It's A Mummy's Life published this post on 3 July, 2011...
I have just spent the weekend alone with my children. Which was lovely. Mostly. We had a party to go to we had a lovely day today with Lucy and her children (my best friend and Eliza's godmother), we took the girls to an art workshop, well for about 30 mins as we were late, having eaten too much ice cream and drunk too much tea at Lucy's.
But my God the way my eldest daughter shouts at me is quite incredible. If an adult shouted at me every time I put something on their plate they didn't like AT THAT PRECISE SECOND (because kids are so bloody fickle) or suggested they might not like to chuck about a pair of scissors for fear of causing injury, or asked them politely but firmly not to randomly hit someone younger than them or for that matter bite, pinch or poke them, I'd kick them out of my house.
But as it is I take it all and respond as calmly as I can whilst simultaneously trying to deflect the blows that are raining upon me. Because that's what the experts say. As I try and use all my inner-strength to stop myself shouting back or just walking out of the house, there's a voice in my head somewhere saying that this is the toughest part and it will pass. The shouting will subside if I continue to be calm, ignore it for as long as I can and just keep thinking about the good times.
But it's really bloody tough isn't it? It's hard to get woken up at 6am and know that you are essentially a slave to the two little, gorgeous, adorable, terrifying, beautiful, tyrants that you gave birth to until at least 7pm. Then when the magic bedtime comes and they don't comply (because why would they? Why go to bed when playing up with Mummy is more fun?) it's hard to remain calm and positive. It's hard to think that 'this too shall pass' it's bloody hard not to lose your temper and just chuck the bedtime story down on the floor because no one's sodding well listening to it. It's really bloody tough.

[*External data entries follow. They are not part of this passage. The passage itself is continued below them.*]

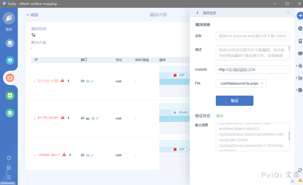The image size is (303, 185).
Task: Open the extensions puzzle sidebar icon
Action: coord(10,113)
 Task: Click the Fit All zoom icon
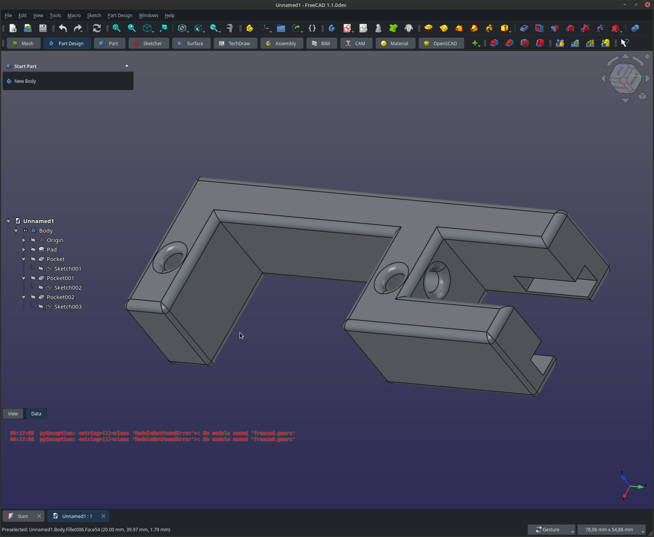point(116,28)
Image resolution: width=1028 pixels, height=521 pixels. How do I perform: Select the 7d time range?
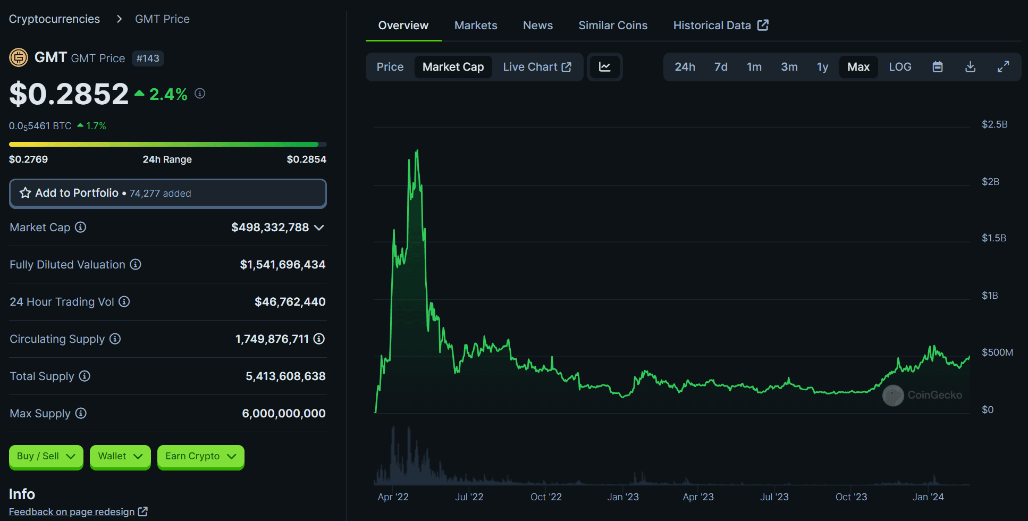click(x=721, y=67)
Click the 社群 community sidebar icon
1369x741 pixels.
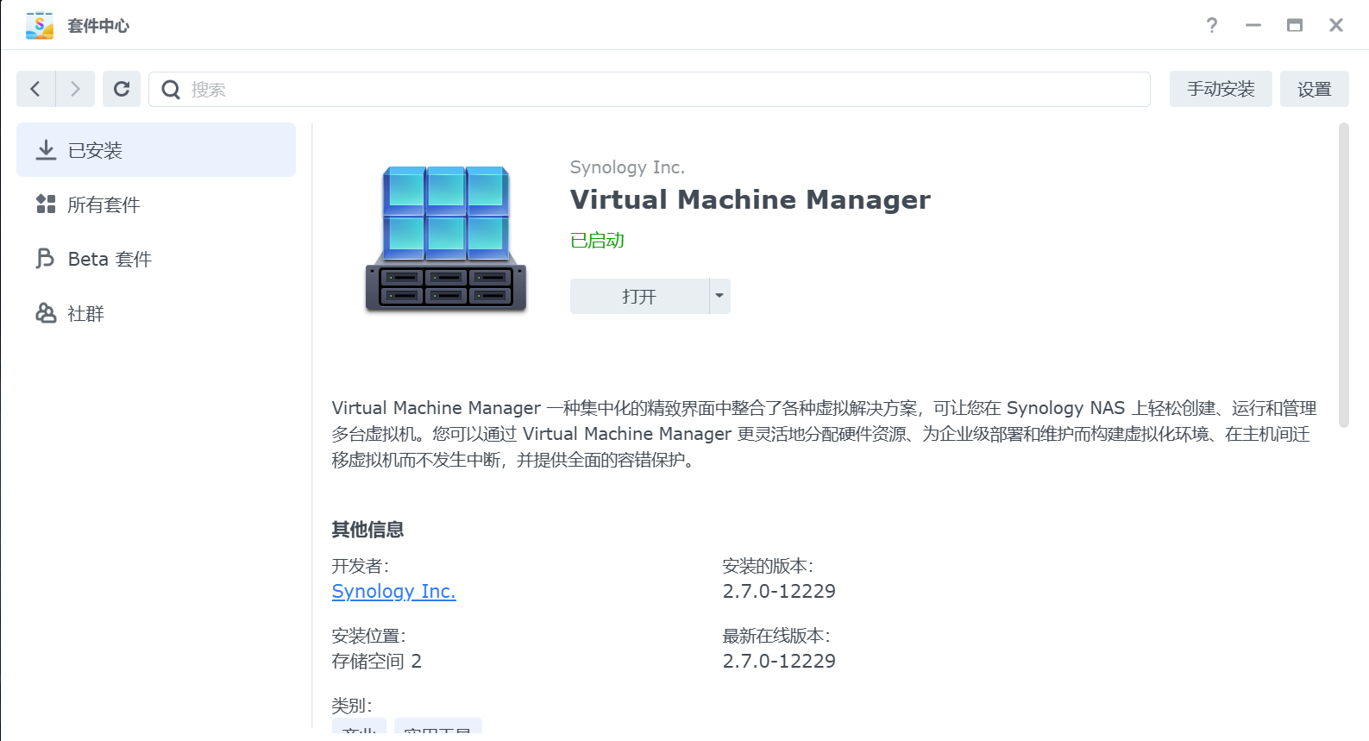click(45, 313)
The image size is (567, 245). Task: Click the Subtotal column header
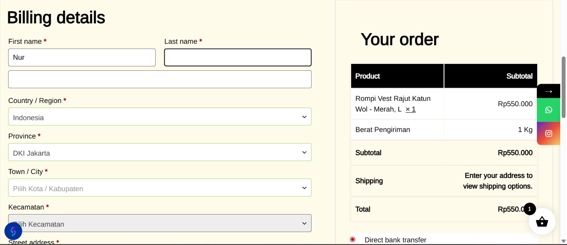(x=519, y=76)
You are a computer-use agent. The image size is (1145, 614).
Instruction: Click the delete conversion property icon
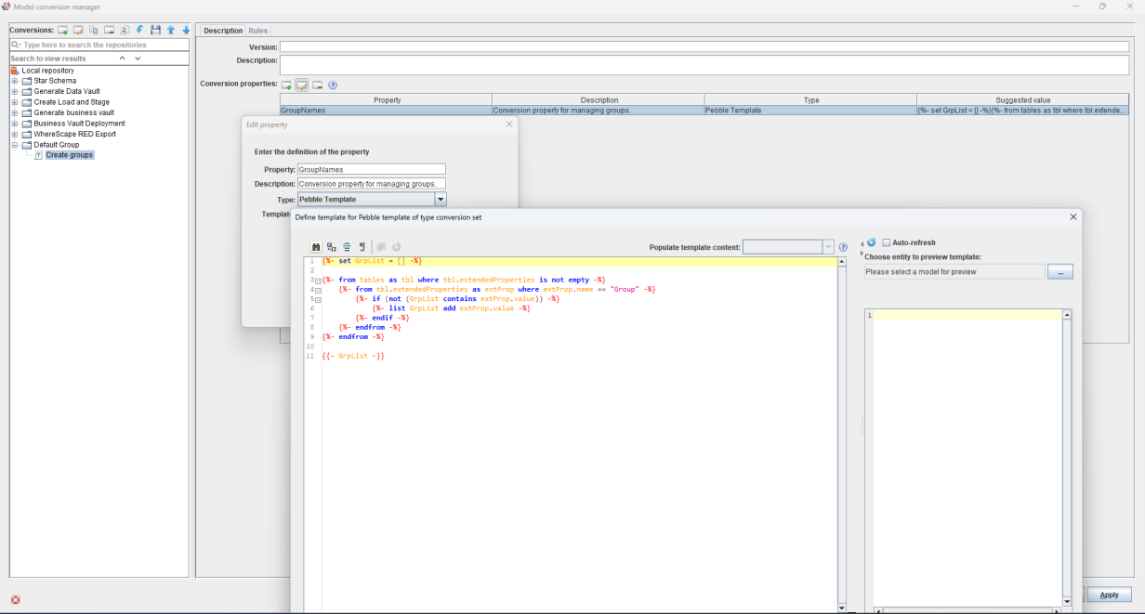317,85
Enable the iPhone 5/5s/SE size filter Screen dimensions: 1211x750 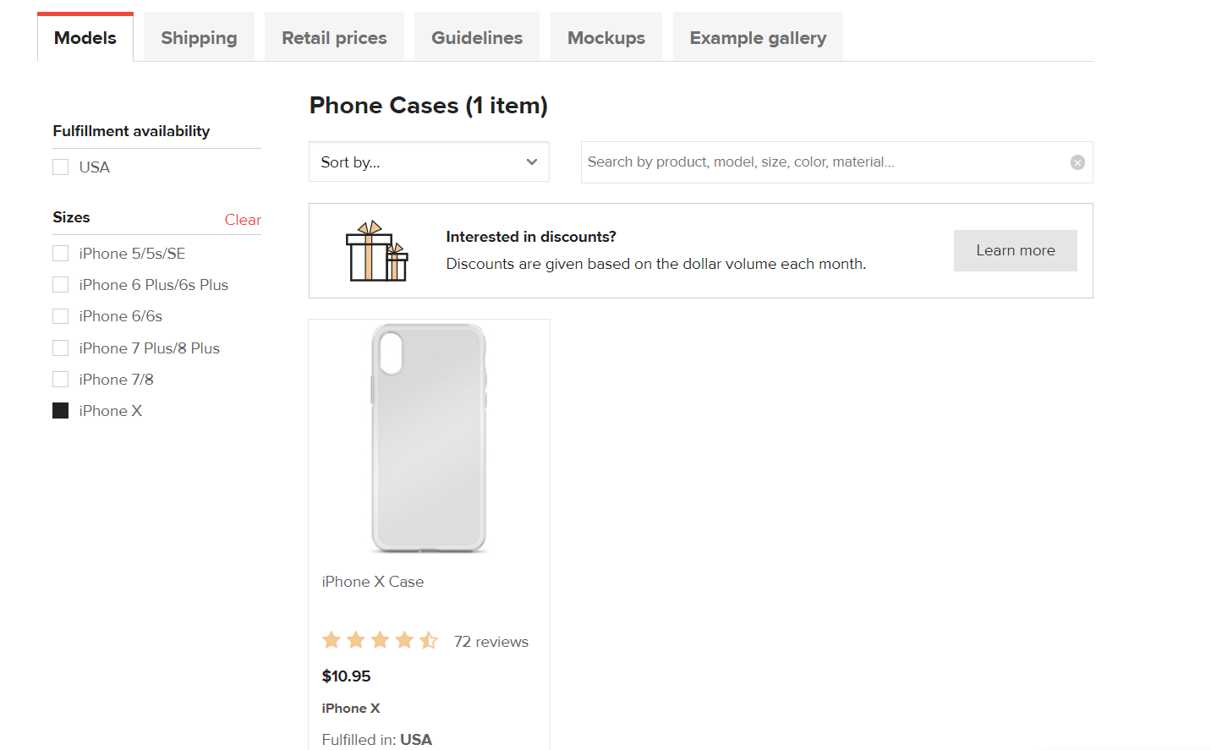coord(61,254)
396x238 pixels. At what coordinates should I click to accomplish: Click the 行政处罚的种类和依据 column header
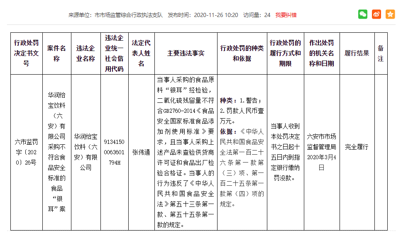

But that's life as a mum I guess. I know it is and I know that I've survived almost 4 years so far and that I have 2 girls only 18 months apart and that really, I should have thought that one through more. I said to Lucy that I thought I wasn't a natural mother and, to her credit, she was surprised I thought that. But it's hard to let go of the difficult bits and remember that on the whole my kids are happy, healthy, articulate and bright. They're good kids. And I'm doing my best.